Substack has quietly become one of the most valuable datasets on the internet. Thousands of newsletters publishing original research, market analysis, investigative journalism, and niche expertise — and almost none of it indexed properly by search engines. If you need to monitor a space, track authors, or build a dataset of newsletter content, scraping Substack is a legitimate and powerful tool.
This guide covers every practical approach in 2026: the undocumented JSON API, sitemap-based crawling, rate limiting, and managed alternatives.

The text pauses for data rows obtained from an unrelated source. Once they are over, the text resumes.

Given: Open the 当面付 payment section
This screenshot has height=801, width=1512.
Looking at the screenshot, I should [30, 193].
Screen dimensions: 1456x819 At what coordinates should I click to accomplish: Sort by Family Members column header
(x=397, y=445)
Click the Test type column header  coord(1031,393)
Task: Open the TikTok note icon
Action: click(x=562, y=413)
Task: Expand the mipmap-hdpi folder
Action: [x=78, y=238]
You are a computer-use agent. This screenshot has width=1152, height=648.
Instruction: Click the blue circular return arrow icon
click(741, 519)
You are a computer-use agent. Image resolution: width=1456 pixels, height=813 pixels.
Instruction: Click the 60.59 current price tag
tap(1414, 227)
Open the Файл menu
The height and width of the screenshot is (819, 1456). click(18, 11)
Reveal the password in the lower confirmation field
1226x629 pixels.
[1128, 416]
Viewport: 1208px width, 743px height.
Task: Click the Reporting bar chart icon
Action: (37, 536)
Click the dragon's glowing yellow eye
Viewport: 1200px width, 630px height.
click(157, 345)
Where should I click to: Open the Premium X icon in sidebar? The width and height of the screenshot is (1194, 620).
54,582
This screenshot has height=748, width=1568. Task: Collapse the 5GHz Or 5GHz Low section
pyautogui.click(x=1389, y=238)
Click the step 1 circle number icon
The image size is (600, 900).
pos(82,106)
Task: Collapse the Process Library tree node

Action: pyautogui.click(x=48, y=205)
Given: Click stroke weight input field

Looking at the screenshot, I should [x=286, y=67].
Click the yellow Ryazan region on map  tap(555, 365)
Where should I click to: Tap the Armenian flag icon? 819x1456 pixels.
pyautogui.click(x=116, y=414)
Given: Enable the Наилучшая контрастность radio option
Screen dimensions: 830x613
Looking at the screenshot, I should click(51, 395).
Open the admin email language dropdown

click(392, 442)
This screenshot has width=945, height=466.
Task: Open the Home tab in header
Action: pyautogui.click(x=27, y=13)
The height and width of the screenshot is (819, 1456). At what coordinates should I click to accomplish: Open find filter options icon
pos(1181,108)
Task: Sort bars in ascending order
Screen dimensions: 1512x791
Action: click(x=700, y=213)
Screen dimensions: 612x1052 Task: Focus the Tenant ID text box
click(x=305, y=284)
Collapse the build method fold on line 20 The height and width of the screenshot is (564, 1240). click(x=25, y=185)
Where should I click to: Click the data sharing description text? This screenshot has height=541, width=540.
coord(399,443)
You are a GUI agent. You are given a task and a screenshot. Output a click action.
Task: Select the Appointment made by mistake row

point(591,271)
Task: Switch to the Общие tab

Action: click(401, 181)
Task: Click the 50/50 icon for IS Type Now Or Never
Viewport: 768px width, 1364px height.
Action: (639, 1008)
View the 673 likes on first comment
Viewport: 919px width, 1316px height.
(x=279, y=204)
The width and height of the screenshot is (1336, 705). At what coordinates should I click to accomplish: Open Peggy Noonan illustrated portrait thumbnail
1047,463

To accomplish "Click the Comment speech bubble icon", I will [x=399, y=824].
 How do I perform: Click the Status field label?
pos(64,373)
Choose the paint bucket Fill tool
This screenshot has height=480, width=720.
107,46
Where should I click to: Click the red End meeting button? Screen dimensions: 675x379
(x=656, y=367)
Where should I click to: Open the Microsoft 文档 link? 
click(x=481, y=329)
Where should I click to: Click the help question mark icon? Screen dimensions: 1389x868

The Undocumented Substack JSON API
Substack does not publish an official API, but every newsletter exposes a consistent set of JSON endpoints that power their web UI. These are public — no authentication required for public newsletters.
Fetching Posts
Every Substack publication has this endpoint:
GET https://{publication}.substack.com/api/v1/posts?limit=12&offset=0
Parameters:
-
limit— number of posts per page (max 12 in practice, though the field accepts higher values) -
offset— pagination cursor
Example response structure:
[{"id":123456789,"title":"My Newsletter Post","slug":"my-newsletter-post","post_date":"2026-03-15T10:00:00.000Z","description":"Post subtitle or preview...","canonical_url":"https://example.substack.com/p/my-newsletter-post","audience":"everyone","paywall_type":"regular","reactions":{"❤":142},"comment_count":23,"author":{"id":9876543,"name":"Jane Author","handle":"janeauthor","photo_url":"https://..."}}]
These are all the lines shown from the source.